The thing that seems to go against creativity is actually what I can cling to. It is not my lack of ability that stops me from composing, even the desire is there. My desire does not lead me to writing.
I like writing because I note the structure. It is the forms that allow me to create such great and acceptable masterpieces.
In college, I always cheated by changing the given to fit what I wanted, and a professor was nice enough to teach me a lesson about how Music theory was more about learning the rules than breaking them.
Even before I took any classes I was astounded when I took form and analysis that I had instinctively been writing in forms all along cause it sounded right.
Probably my biggest hero was J.S. Bach, who story goes, he was forbidden to have music and a piano, so he took music to his attic and by candlelight copied music in secret. I believe it was in this dutiful, uninspiring act that he learned the "rules" of harmony that we all are sort of forced to learn in order to create good music.
In college, my dad had a friend who took it all very literally and wrote a computer program that used all of the "rules" we learn about writing harmonic music (from Bach chorales). His program "composed" pieces that were perfect as far as the rules go, but lacked that something that truly great pieces have.
I was impressionable and so, I figured that to write the great songs I had to be open to inspiration and not be limited by the rules.
I wonder if I ought to include my next thought, because the credit goes to "Pinky Dinky Doo" and I hate admitting how much I learn from those types of silly programs, but the episode was about how she and her brother questioned rules, but in the end they discovered that rules or laws were not just arbitrary (sp?) but actually had a purpose. I loved it , face it, we give a lot of commands to our children and do not tell them why.
What we do not explain is that it is to protect them, and as little children, it is enough to obey maybe because of the retribution we receive if we do not obey (punishment) but, sooner or later every child will grow up and have questions so they need to feel or know that the laws will actually protect them.

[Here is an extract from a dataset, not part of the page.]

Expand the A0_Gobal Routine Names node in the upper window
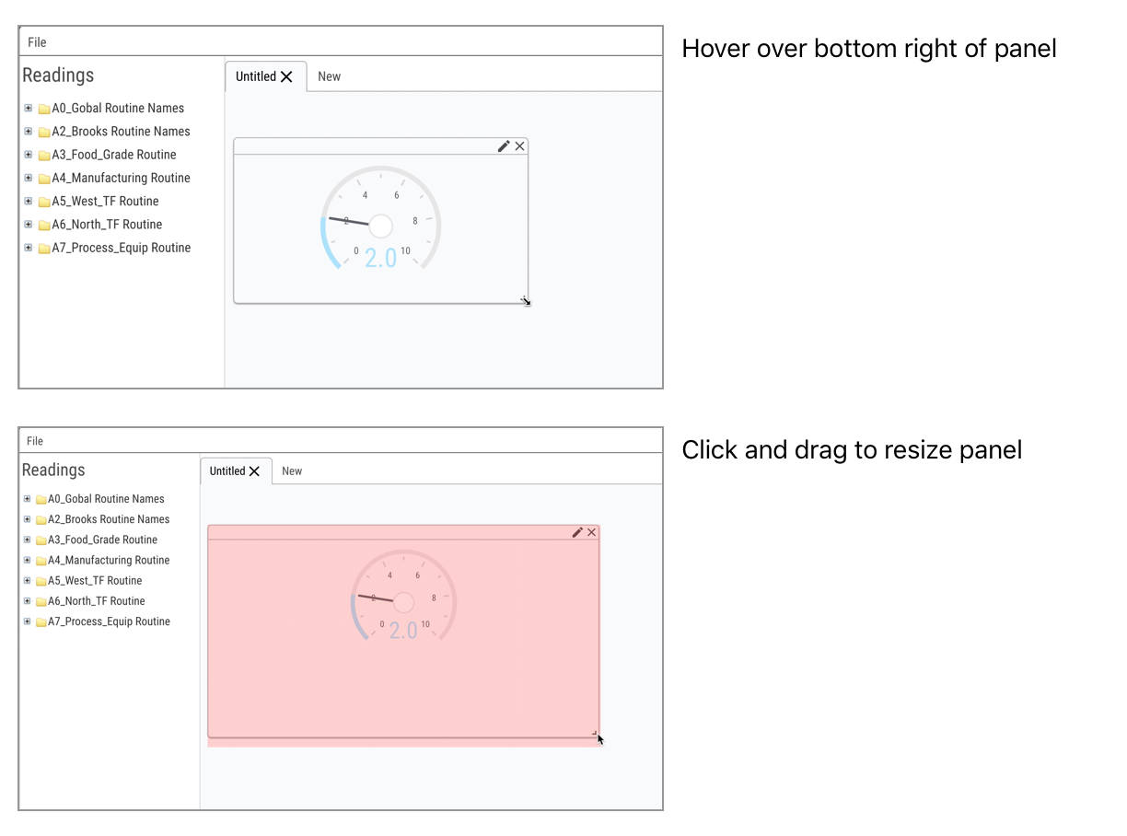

I learned today that the rules and structure allow me a realm for my creativity, and frankly, it needs a place and direction now, that will save me, in a sense.
Addendum: Tonight Joseph tried to break a law. I made it clear that we do not get to pick and choose which laws we obey and littering is a crime. Ok. I'm a hypocrite, but I don't litter and tell my kids that downloading wii games and Pokemon movies that we do not buy is not acceptable and is considered stealing (even if to me it seems foolish, I heard a song in the grocery store that said it best "It's all been done")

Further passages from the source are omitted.